So, in the context of discussing powered model machines that have flown without a person aboard, this follows next and in the same paragraph…


"A single blurred photograph of a large birdlike machine propelled by compressed air, and which was constructed by Whitehead in 1901, was the only other photograph besides that of Langley's machine of a motor-driven aeroplane in successful flight. This has been done by Mr. Maxim and Prof. Langley; and on account of his desire to secure photographs of his tetrahedral kits in mid-air, Prof. Bell uses red silk in their construction instead of nainsook, which he prefers, but which, owing to its light color, is difficult to photograph."
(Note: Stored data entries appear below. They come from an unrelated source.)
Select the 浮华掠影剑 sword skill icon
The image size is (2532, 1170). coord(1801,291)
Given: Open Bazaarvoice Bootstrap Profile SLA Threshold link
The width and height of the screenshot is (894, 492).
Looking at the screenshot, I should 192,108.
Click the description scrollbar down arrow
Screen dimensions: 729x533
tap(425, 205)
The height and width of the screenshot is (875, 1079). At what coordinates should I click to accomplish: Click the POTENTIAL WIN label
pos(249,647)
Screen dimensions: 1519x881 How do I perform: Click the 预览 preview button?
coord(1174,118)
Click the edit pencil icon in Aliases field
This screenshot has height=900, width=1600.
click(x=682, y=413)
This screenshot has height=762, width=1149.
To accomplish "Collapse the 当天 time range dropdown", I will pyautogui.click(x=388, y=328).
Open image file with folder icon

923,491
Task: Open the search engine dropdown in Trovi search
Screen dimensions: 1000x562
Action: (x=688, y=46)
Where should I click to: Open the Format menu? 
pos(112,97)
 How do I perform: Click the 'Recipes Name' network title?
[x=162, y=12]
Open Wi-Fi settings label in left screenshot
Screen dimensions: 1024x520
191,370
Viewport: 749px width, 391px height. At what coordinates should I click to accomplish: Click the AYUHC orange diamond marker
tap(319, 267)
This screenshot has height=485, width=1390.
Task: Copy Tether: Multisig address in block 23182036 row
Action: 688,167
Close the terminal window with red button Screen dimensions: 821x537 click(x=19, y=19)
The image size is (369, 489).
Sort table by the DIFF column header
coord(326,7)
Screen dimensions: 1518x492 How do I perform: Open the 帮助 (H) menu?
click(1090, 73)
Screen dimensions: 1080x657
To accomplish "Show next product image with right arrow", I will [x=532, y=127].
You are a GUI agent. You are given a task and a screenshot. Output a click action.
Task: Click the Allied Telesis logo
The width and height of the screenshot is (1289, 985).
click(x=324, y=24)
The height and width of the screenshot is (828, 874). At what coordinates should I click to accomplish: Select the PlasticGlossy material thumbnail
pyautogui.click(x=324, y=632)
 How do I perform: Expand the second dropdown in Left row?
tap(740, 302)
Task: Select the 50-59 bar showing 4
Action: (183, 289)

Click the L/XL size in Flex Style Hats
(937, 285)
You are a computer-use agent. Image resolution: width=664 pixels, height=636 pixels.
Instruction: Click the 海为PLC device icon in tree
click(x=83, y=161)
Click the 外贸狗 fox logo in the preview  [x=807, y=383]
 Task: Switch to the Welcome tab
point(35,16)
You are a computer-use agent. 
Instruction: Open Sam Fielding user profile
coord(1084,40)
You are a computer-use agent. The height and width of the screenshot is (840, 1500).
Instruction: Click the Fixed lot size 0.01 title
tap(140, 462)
… a moment's reflection will lead to the inescapable conclusion that the 1901 Whitehead "large birdlike machine propelled by compressed air" flew with nobody aboard.

The sentence that preceded "A single blurred photograph of a…" is also worth paying close attention to, for it informs the reader that…


"No photographs of this [the powered A.M. Herring model machine] or of larger man-carrying machines in flight were shown, nor has any trustworthy account of their reported achievements ever been published."



      Let's consider what the implications are that flow from that declaration that "No photographs… of larger man-carrying machines in flight were shown…"



1) It is self-evident, then, that a photograph of Gustave Whitehead in flight aboard his No. 21 machine was NOT on display at the 1906 A.C.A. Exhibition.


and consider this "… nor has any trustworthy account of their reported achievements ever been published."



2) This last half of the sentence tells us that the author of the Scientific American article had yet to see "any trustworthy account of their reported achievements…" because none has "… ever been published."



      Stanley Beach could hardly have been unaware of the August 18, 1901, "Flying" article in the Bridgeport Herald about Whitehead's supposed August 14, 1901, "flight." Beach is telling the reader that the Bridgeport Herald article and all the ones that had appeared in the various New York newspapers - and elsewhere - were not "trustworthy."

      Recall that Beach was the automotive and aeronautics editor for Scientific American who lived in Stratford, near Bridgeport, and had known Whitehead at least since late May of 1901. (See Articles # 1 and # 2)

Scientific American Jan. 27, 1906, p 93Scientific American Jan. 27, 1906, p 94
(darkening of surrounding articles added)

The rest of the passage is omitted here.